### Problem to work on
Your answer should consist of each line below that includes the word "checkbox".

### Record excerpts
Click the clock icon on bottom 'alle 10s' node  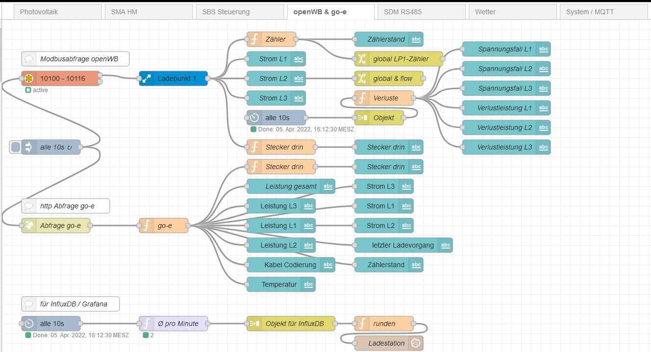point(29,324)
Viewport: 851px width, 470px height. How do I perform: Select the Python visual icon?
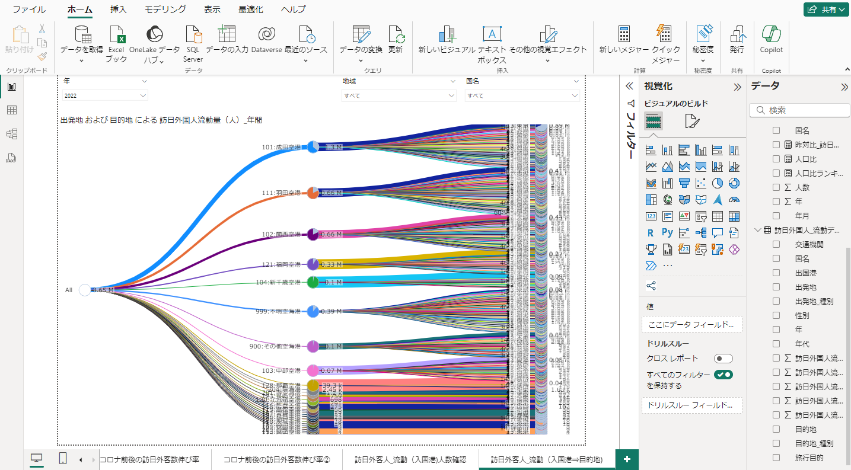pos(667,233)
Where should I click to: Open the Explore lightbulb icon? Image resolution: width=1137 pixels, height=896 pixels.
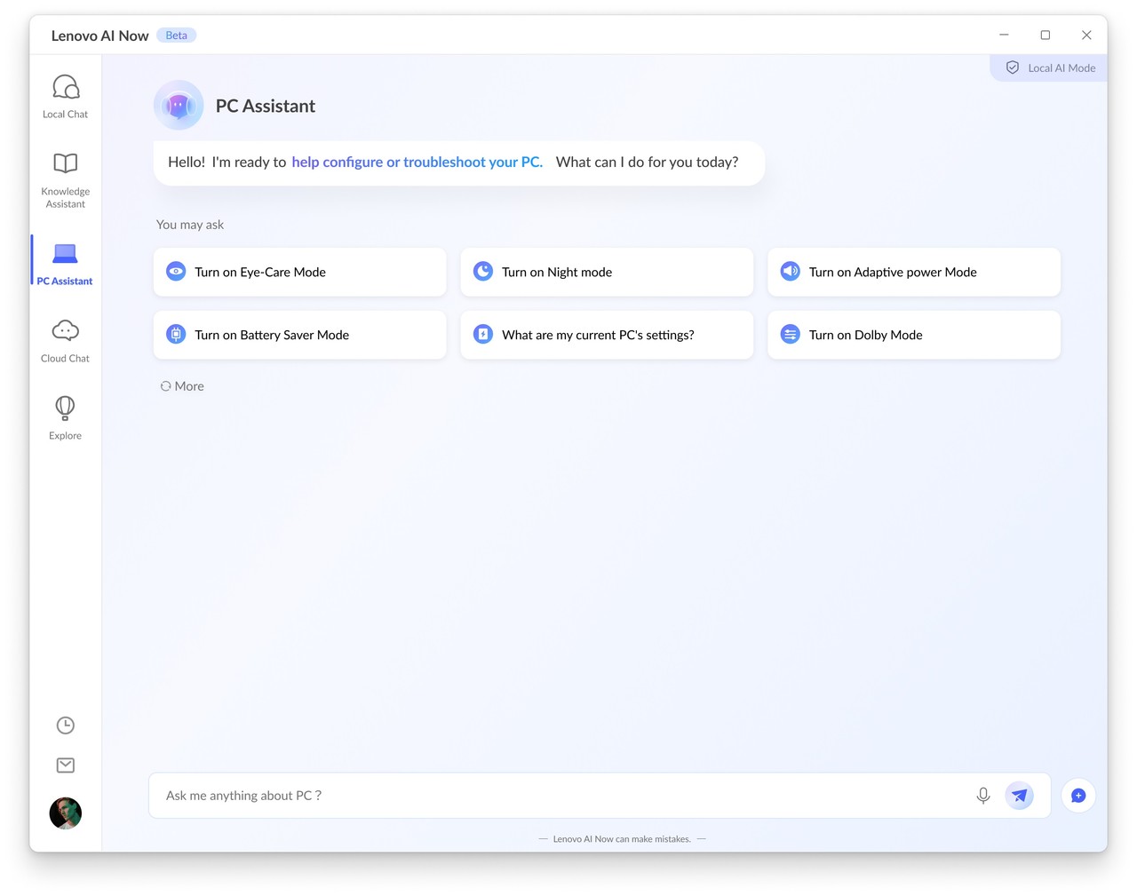coord(66,408)
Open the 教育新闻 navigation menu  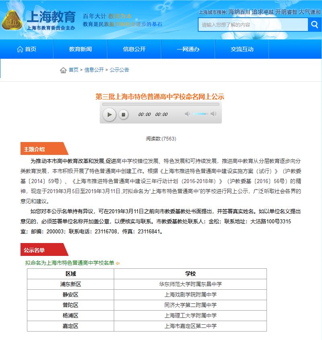click(x=80, y=49)
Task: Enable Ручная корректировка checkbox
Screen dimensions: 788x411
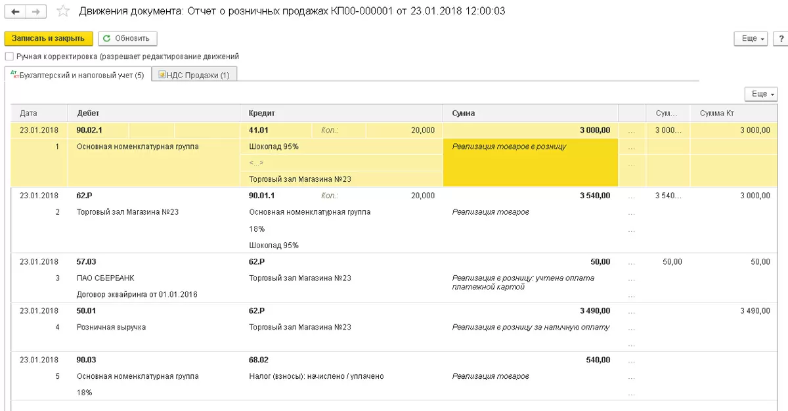Action: point(9,56)
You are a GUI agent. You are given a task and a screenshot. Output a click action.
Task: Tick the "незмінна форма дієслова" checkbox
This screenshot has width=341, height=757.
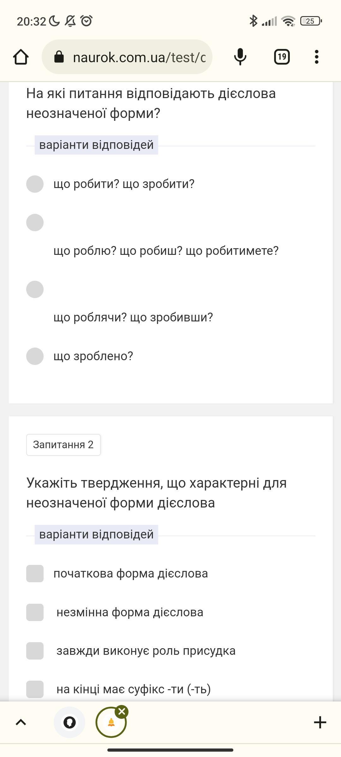tap(35, 612)
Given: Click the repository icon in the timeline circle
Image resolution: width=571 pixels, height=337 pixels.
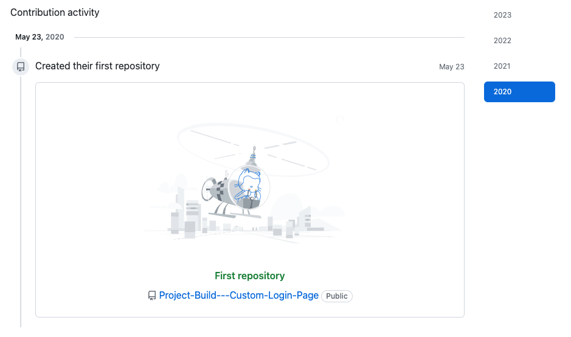Looking at the screenshot, I should [21, 67].
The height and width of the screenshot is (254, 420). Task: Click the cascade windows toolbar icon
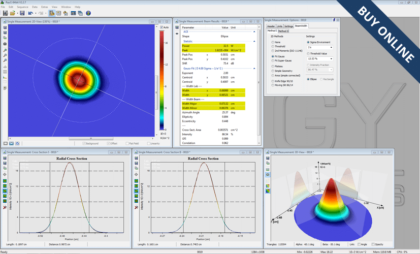(80, 13)
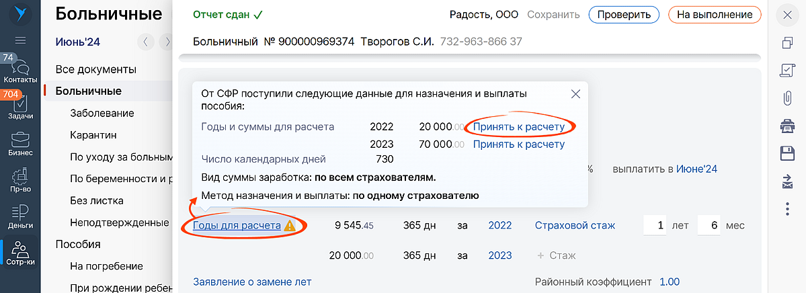Close the СФР data popup

[575, 94]
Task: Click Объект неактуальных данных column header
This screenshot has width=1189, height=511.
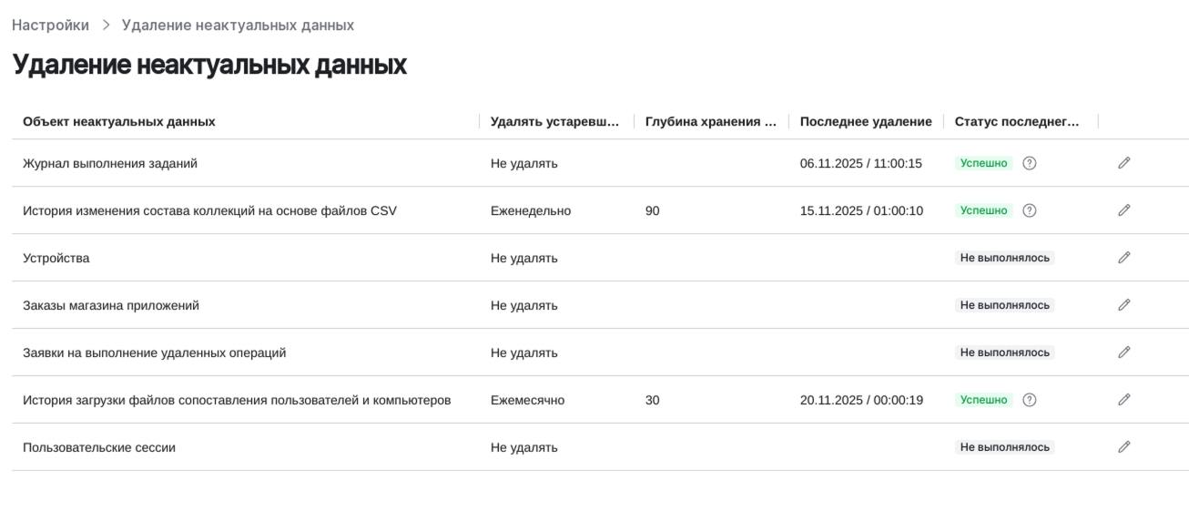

### Result of the task
Task: Enable Ручная корректировка checkbox
Task: Tick the "незмінна форма дієслова" checkbox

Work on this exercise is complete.